→ **Exercise requirements**
What is needed is an exact copy of the lines from the line holding "Insert a table in the message" through the end of the material, with no other lines and no pictures.

→ **Records for this exercise**
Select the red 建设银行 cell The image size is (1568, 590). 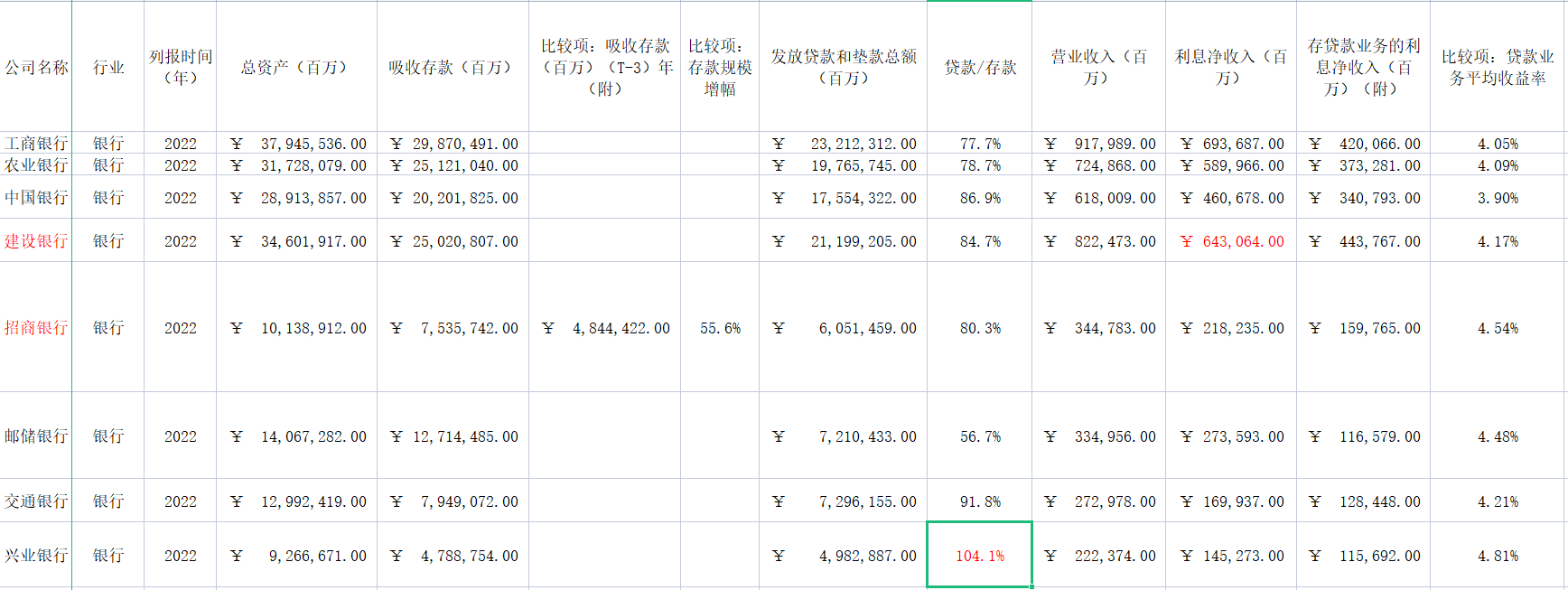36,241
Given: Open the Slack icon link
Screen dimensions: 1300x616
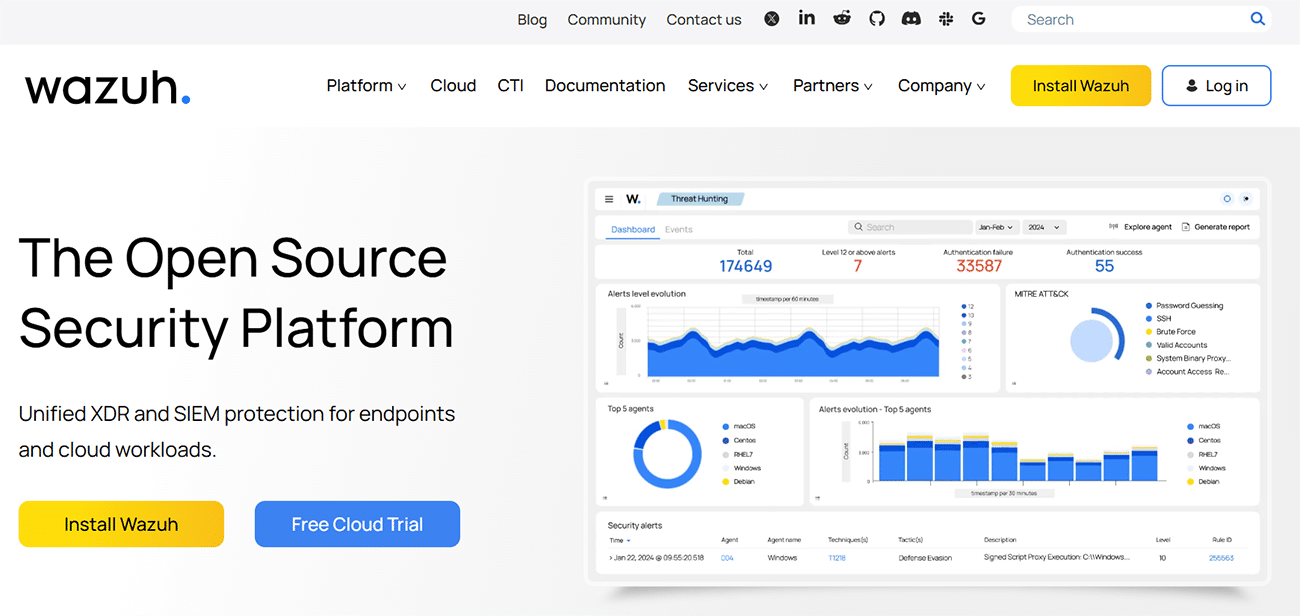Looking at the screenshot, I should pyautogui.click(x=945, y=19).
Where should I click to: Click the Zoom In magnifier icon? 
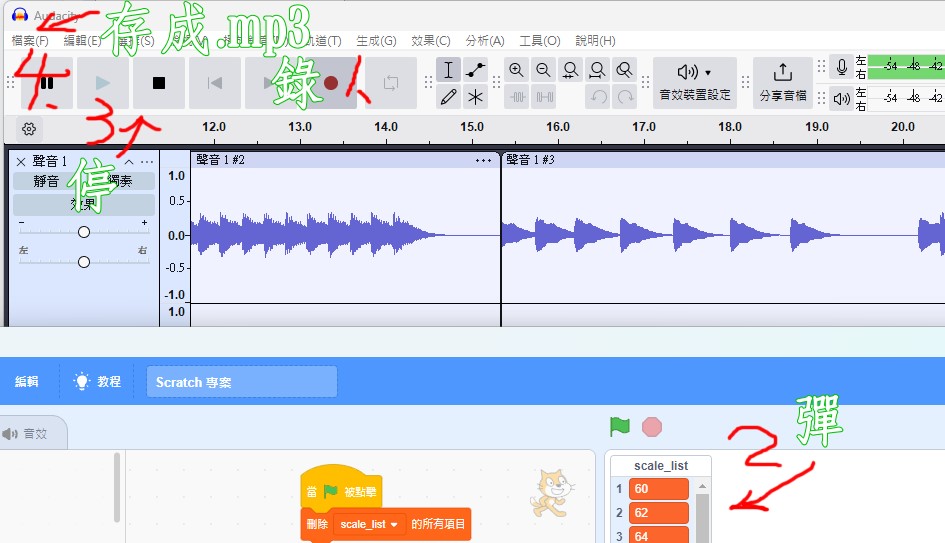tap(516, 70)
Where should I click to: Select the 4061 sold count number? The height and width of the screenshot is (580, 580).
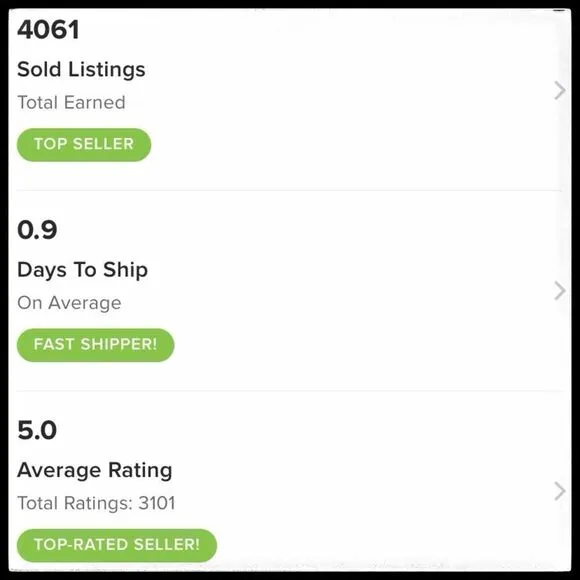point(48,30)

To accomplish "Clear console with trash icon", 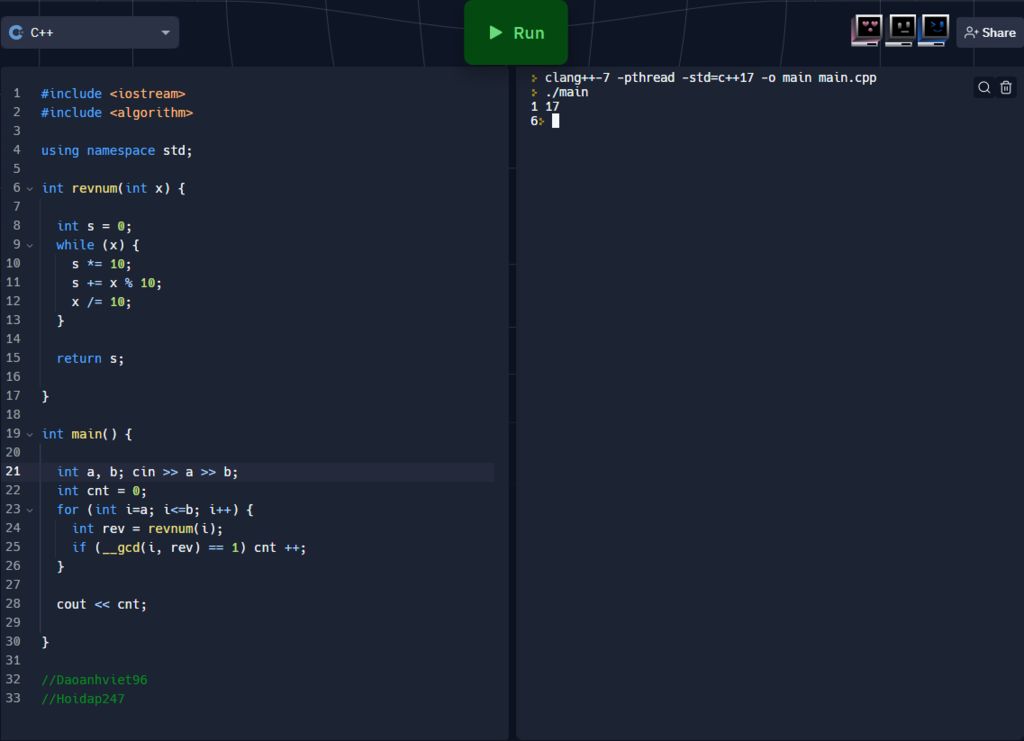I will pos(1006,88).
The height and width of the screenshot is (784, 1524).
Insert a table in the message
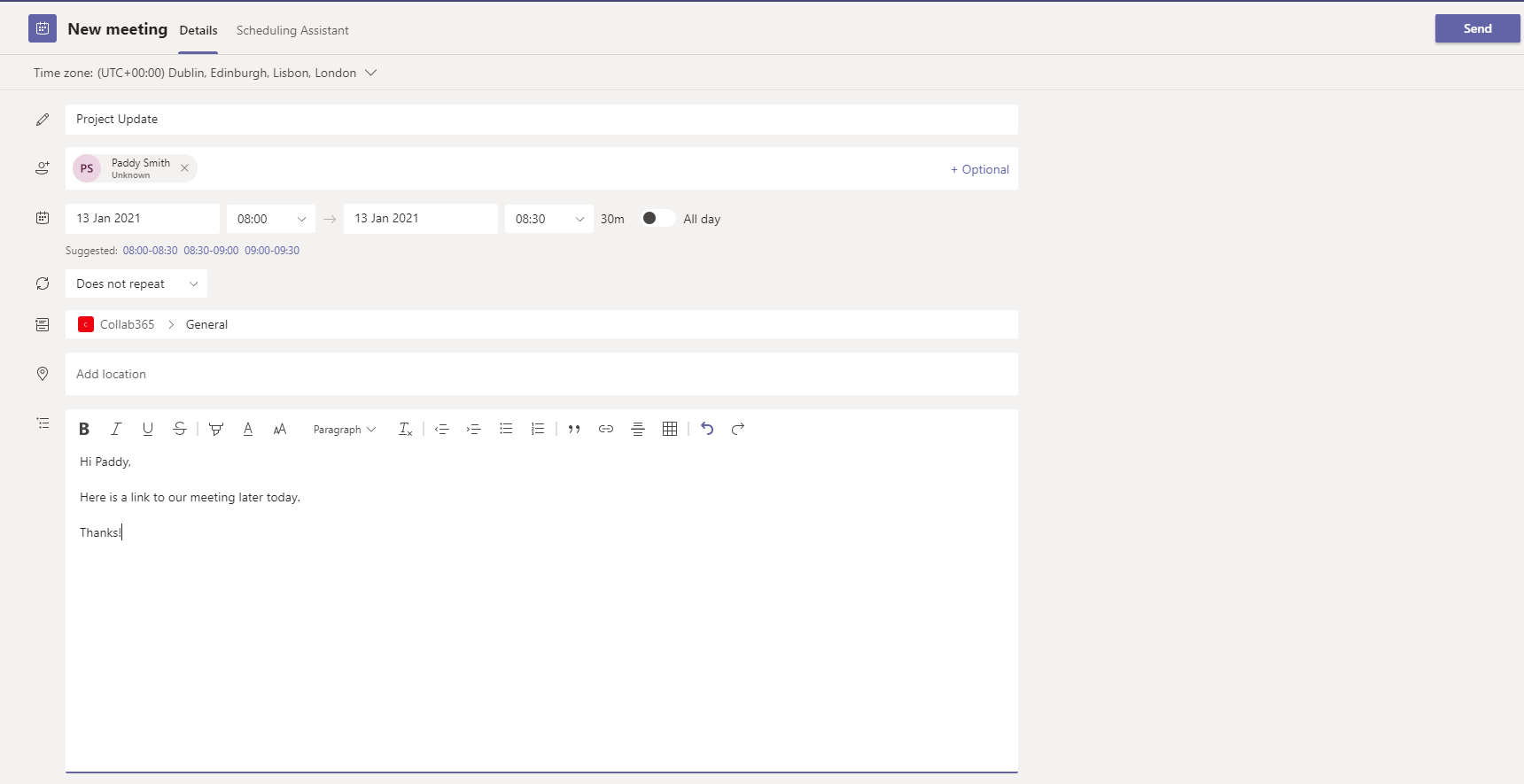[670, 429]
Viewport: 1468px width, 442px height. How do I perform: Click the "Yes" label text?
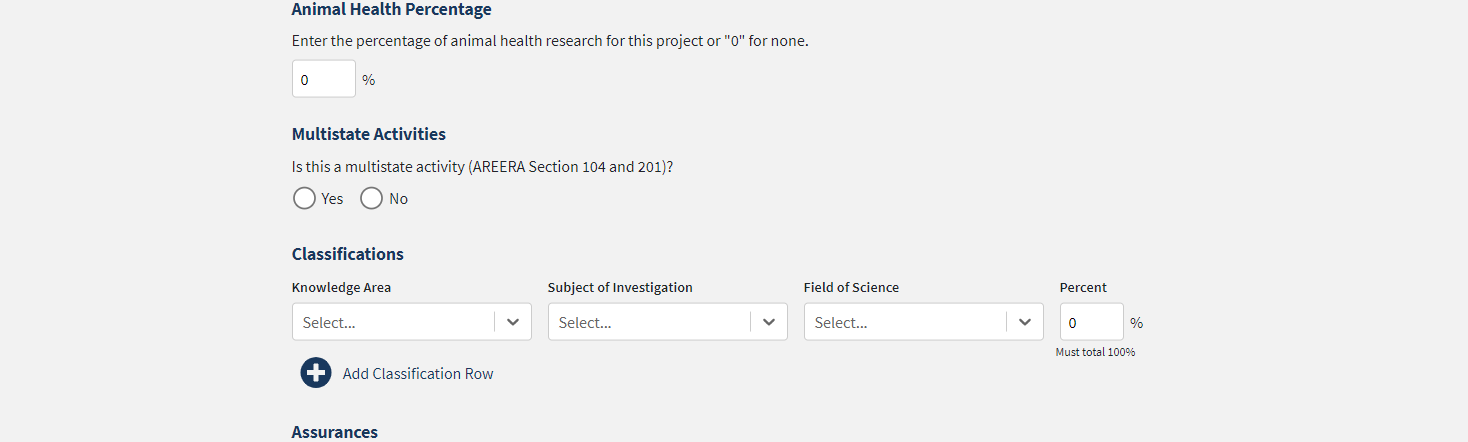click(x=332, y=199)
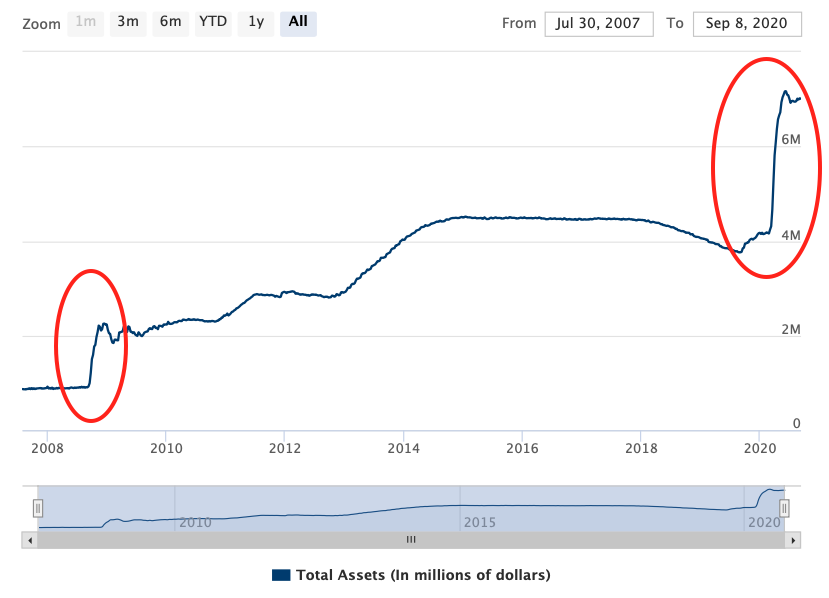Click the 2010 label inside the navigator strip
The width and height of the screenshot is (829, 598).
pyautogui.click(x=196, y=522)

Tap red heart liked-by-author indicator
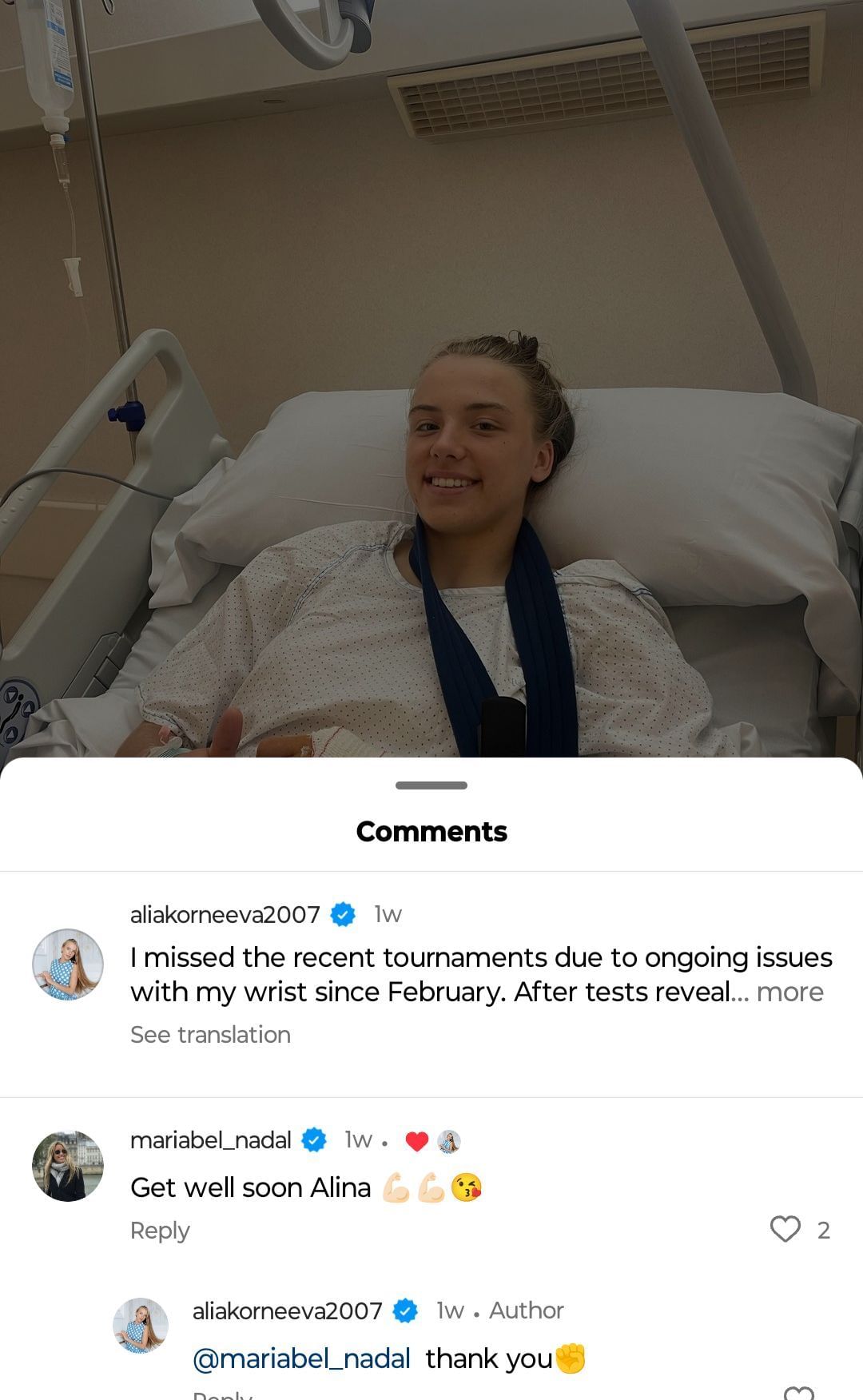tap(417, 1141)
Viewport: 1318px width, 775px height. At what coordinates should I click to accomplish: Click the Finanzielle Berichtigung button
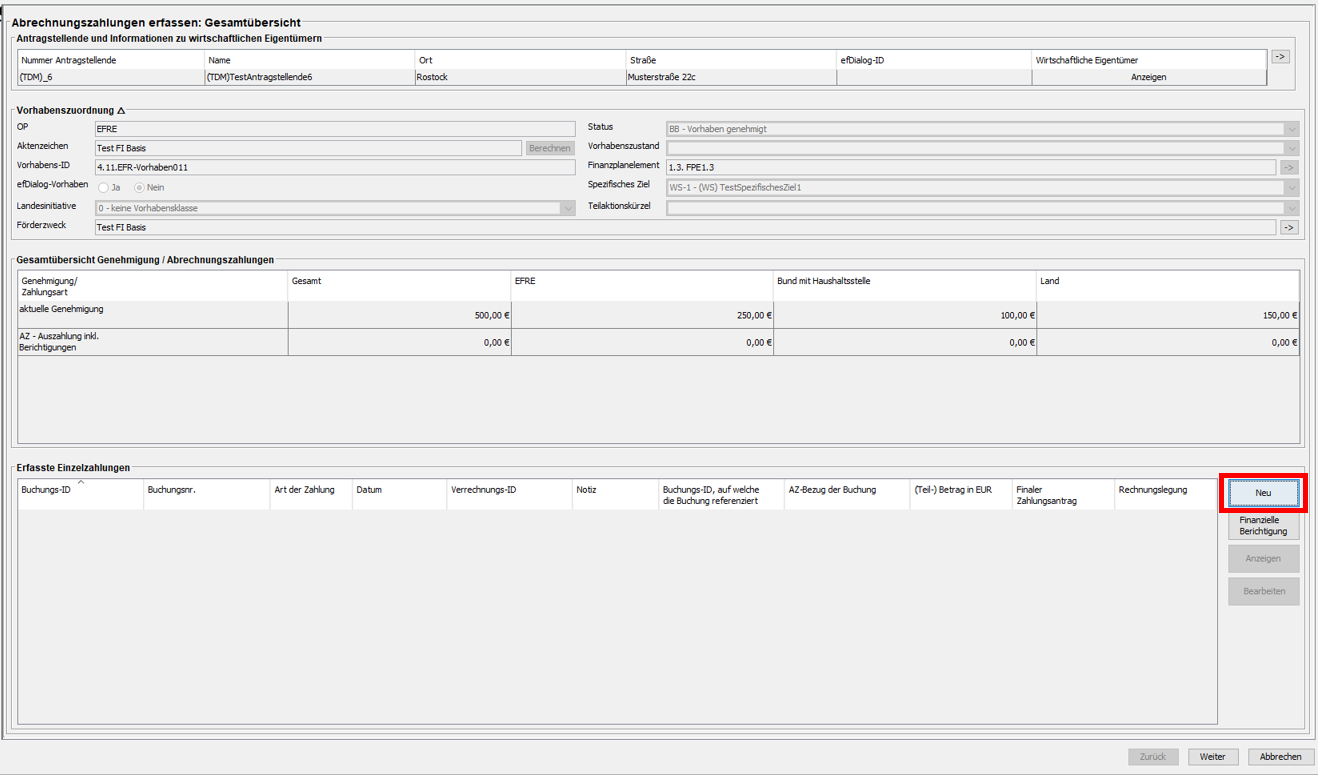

→ **Output**
Insert a table in the message
[670, 429]
Viewport: 1468px width, 442px height. How do I perform: Click the "Yes" label text?
click(x=332, y=199)
Click the 2010 label inside the navigator strip
The width and height of the screenshot is (829, 598).
pyautogui.click(x=196, y=522)

Tap red heart liked-by-author indicator
tap(417, 1141)
Viewport: 1318px width, 775px height. At what coordinates should I click to accomplish: Click the Finanzielle Berichtigung button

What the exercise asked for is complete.